Many would be uncomfortable with this scenario, particularly if Mexico’s political leadership had not approved. But what if they had, should we proceed? Would such a strike be an appropriate use of American force? And if not, why is al Qaeda a more appropriate target than the leader of a drug trafficking organization who will damage our way of life in every city and town in this country?
Many of the groups we worry about operate in areas that, unlike Mexico, do not have effective governance. Some of these groups are terror organizations. We have already chosen what our path is against these targets: al Qaeda-affiliated leaders in Somalia are dead, and the threat from the Horn of Africa diminished, as a result of this choice. But in the new, stateless battles that are not terror-related, if they are cartels, should we make the same choice?
During the past decade or more, Americans have been clear about their redefinition of national security: it is not just an offshore threat, a Soviet nuclear arsenal or Chinese missiles directed at Taiwan. Instead, we expect government to prevent the rise of transnational problems that are reaching our streets from overseas, from Central American gangs to Southeast Asian human traffickers to drug dealers. But they also have a sense that America is the land of rule of law, where justice is served in a court unless a grave national security threat requires war.
Today, with the advent of drones, we are facing questions about whether we should keep these threats offshore, without an American boot on foreign soil. Do we want to authorize the killing of cartel leaders who threaten our children? Or do we believe that the expansion of drone killings moves us away from a culture where the rule of law dominates, and toward a culture where targeted killings are accepted as justice?

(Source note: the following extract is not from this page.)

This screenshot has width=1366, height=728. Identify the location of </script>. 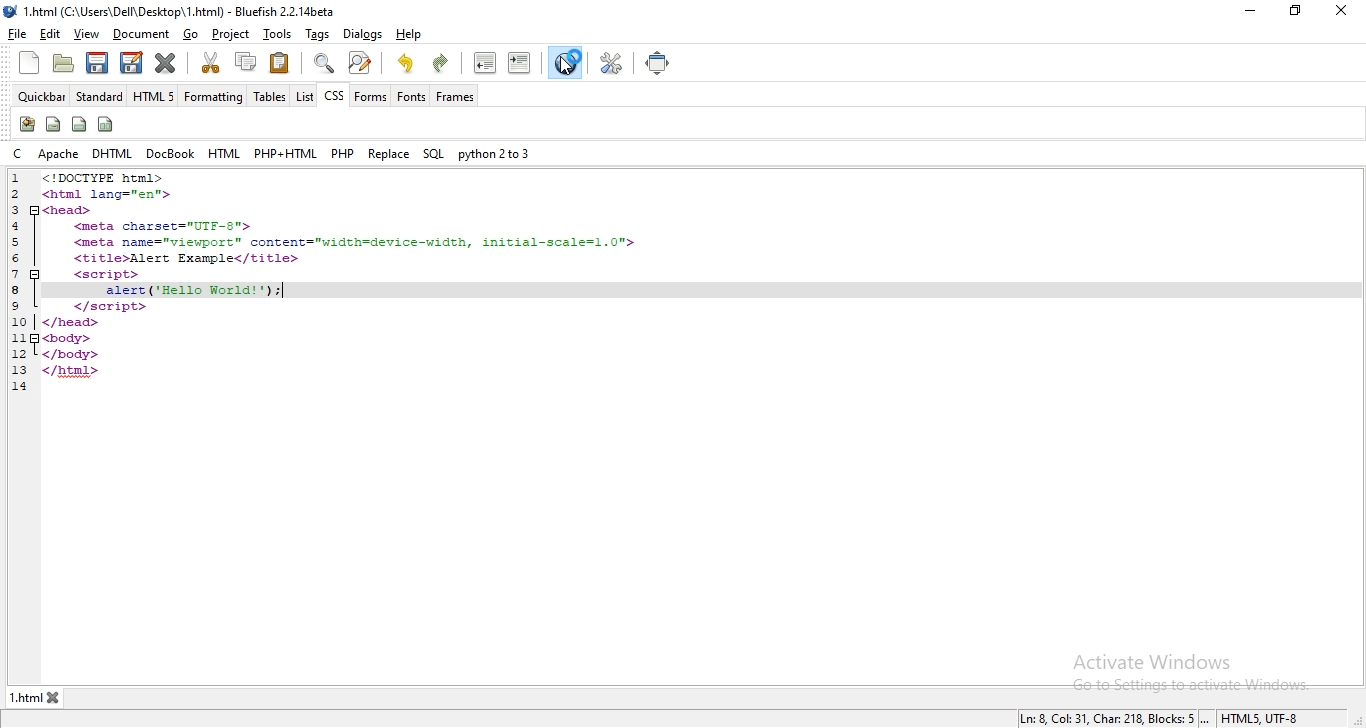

Drones are not technological challenges. Nor do they require a fundamental rethink in our concept of war. They are, however, a potential revolution in how we think about the projection of American power, and the capability we have given future Presidents to intervene without human intervention. The questions are harder: Do you want to kill, to reduce an emerging threat before it reaches our shores? Or do you want to limit authorized killings to warzones? If it’s security you insist on, we now have the most surgical killing machine the world has ever seen. Is that the future you want? And if not, are you prepared to accept the consequences?